> [Exercise requirements]:
Your copy of the listing should be exact and should contain no pictures.

> [Available data]:
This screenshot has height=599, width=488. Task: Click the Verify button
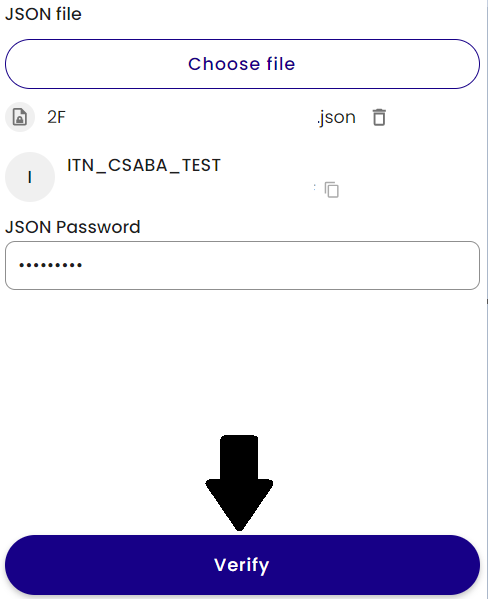tap(242, 565)
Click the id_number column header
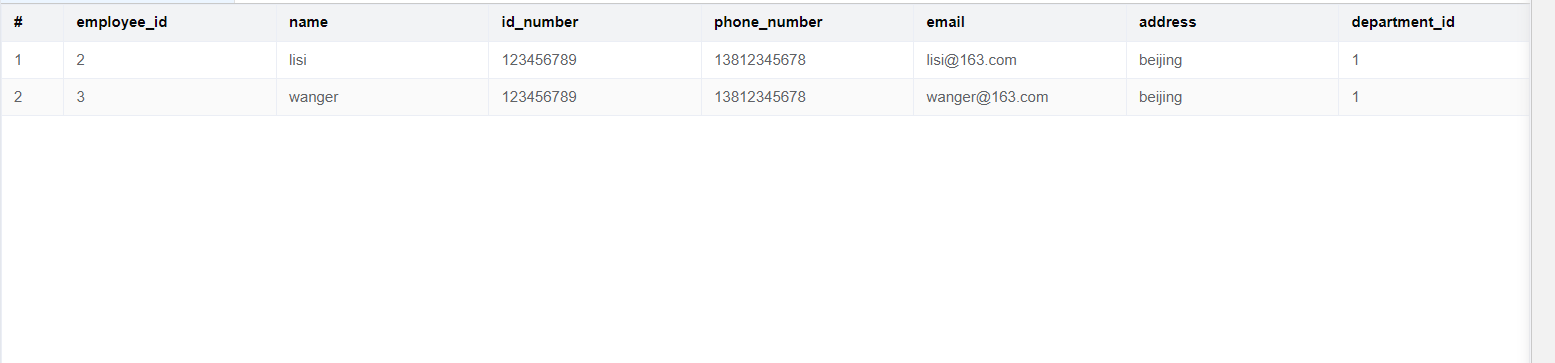Screen dimensions: 1555x363 595,23
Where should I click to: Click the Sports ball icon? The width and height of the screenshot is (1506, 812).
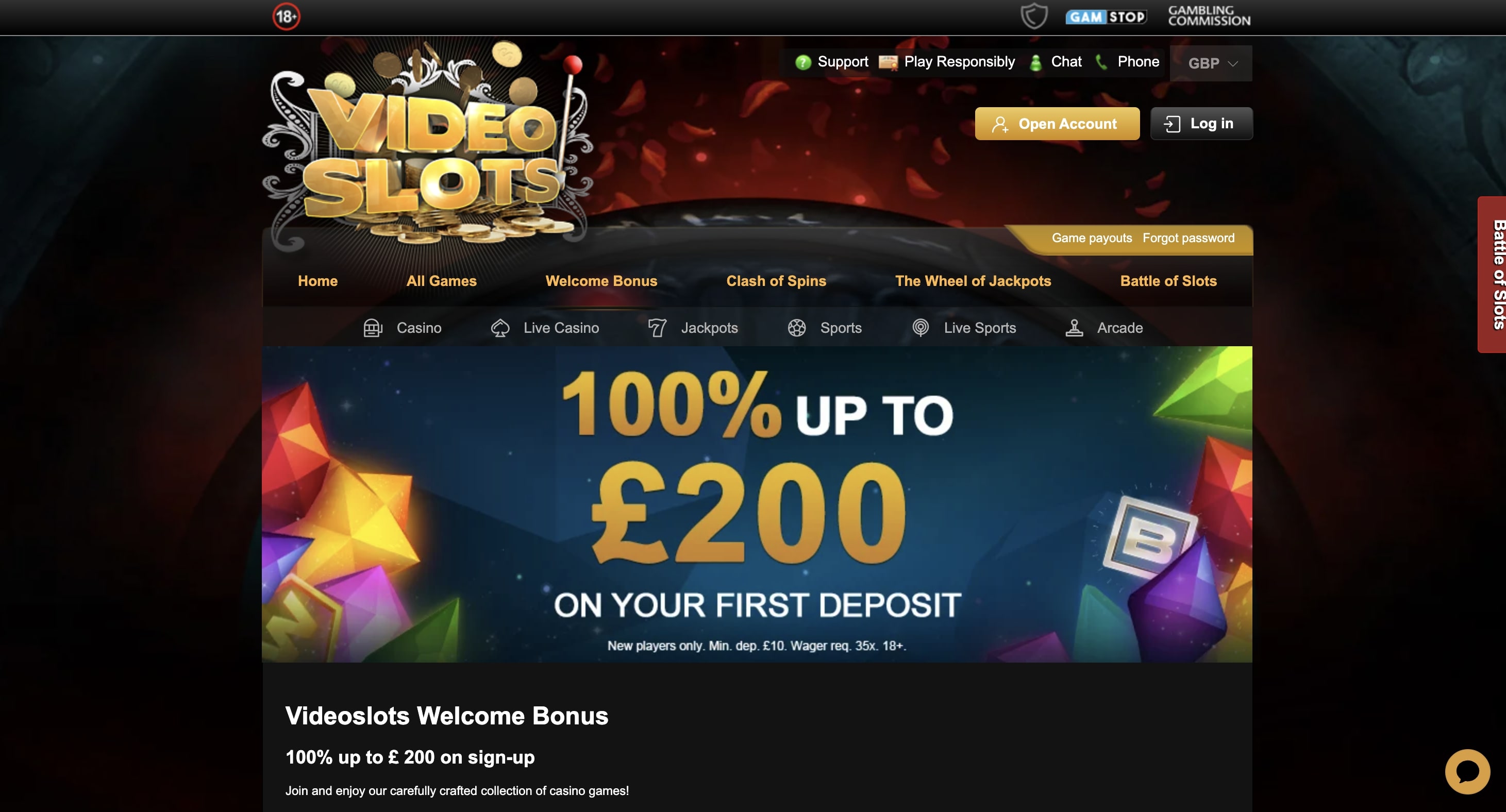(796, 328)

> [Solution for this problem]:
This screenshot has height=599, width=488. Task: Click the Verify button
tap(242, 565)
Click the id_number column header
Screen dimensions: 1555x363 595,23
Where should I click to: Click the Sports ball icon? The width and height of the screenshot is (1506, 812).
(796, 328)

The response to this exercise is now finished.